À toi, mon frère que je n’ai pas choisi pour être le parrain de mes enfants

man with baby

Mon frère,

Je ne veux pas que tu penses que je ne t’aime pas. Au contraire; je t’aime de tout mon cœur. Tu es une personne extraordinaire. Tu as le cœur sur la main, toujours prêt à aider, toujours prêt à prêter, toujours prêt à rendre service. Tu es une bonne personne, probablement l’une des meilleures que je connaisse. Tu as les valeurs à la bonne place, tu es droit, fort, et tellement beau.

Je veux te dire que tu as été considéré. Que j’ai pensé que ça pouvait être toi. Mais il y a des circonstances dans la vie qui amènent un futur parent à prendre des décisions, décisions qu’on pense à ce moment-là être le mieux pour nous et pour la marmaille qui se pointera le bout du nez.

Je veux que tu saches, par contre, à quel point tu aurais été un parrain parfait pour mes enfants.
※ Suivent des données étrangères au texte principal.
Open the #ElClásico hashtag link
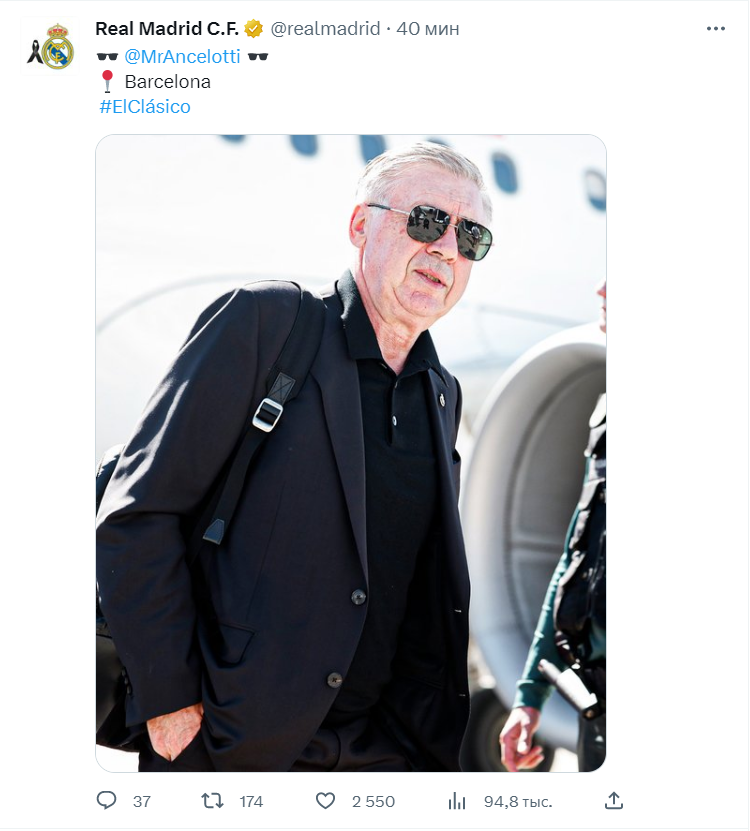Screen dimensions: 750x831 145,107
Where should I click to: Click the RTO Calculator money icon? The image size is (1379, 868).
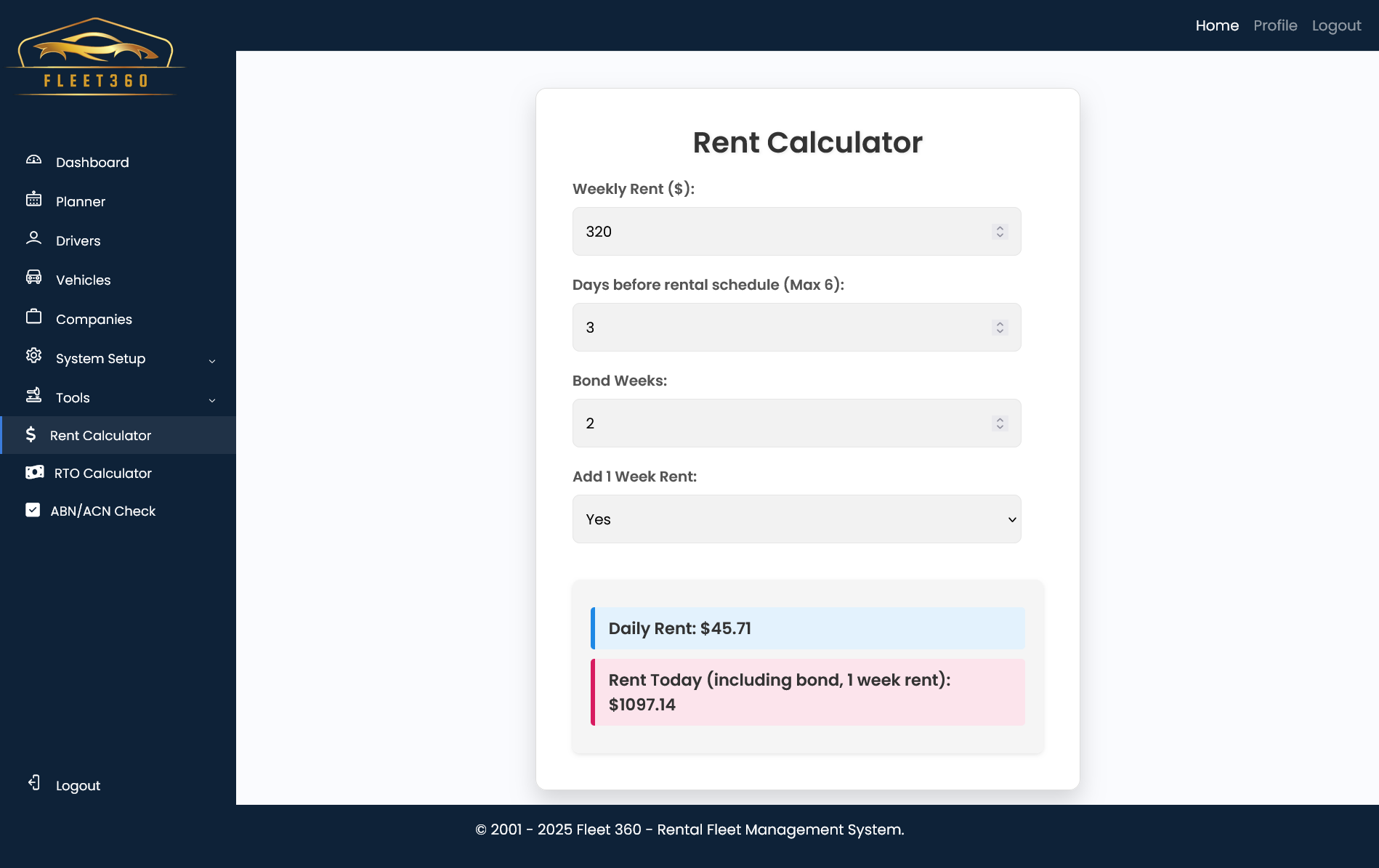(34, 473)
Je veux te dire que tu es incroyable, plus même que je ne l’aurais jamais pensé. Je veux te dire que je t’ai redécouvert. Que j’ai appris à t’aimer d’une façon complètement différente. Que j’ai vu en toi une personne que je n’avais jamais rencontrée avant.

Je veux que tu saches à quel point ta présence auprès de mes enfants me touche. À quel point tu es un oncle présent et aimant. À quel point tu es généreux, patient, authentique. À quel point j’ai même l’impression – loin de moi l’idée de pousser ma luck – que l’arrivée de mes enfants a un tant soit peu changé ta vie.

Je veux te dire que tu avais toutes les compétences pour être un fantastique parrain. Mais, le plus important, et je veux que tu ancres ces mots au plus profond de ton crâne, il faut que tu saches que tu es le plus parfait des oncles de la Terre. Tu prends soin de ces enfants-là comme si c’était le plus beau des trésors, comme s’ils étaient les tiens. Et, par-dessus tout, je le vois dans leur regard à quel point ils te trouvent merveilleux. À quel point ils tiennent à toi. À quel point ils sont contents de te voir quand tu leur rends visite.

À toi, mon frère qui n’est pas le parrain de mon enfant, je veux te remercier d’avoir compris et d’avoir eu la maturité de passer par-dessus ça. Je veux te dire merci de les aimer autant. De les chérir autant. Je veux te remercier d’être le frère que tu es. D’être présent, honnête et intègre.

Je veux te dire que je suis fière de voir que notre relation n’a pas été brisée par ce lourd choix que l’on a dû faire. Et, en même temps, et peut-être naïvement, j’ai l’impression que ça nous a rapprochés.

À toi, mon frère qui n’est pas le parrain de mon enfant, je sais que ça t’a peut-être un peu blessé. Mais, aujourd’hui, mes enfants n’ont qu’un seul oncle comme toi, et je veux que tu saches à quel point je suis fière que cet oncle-là, ce soit toi, mon frère.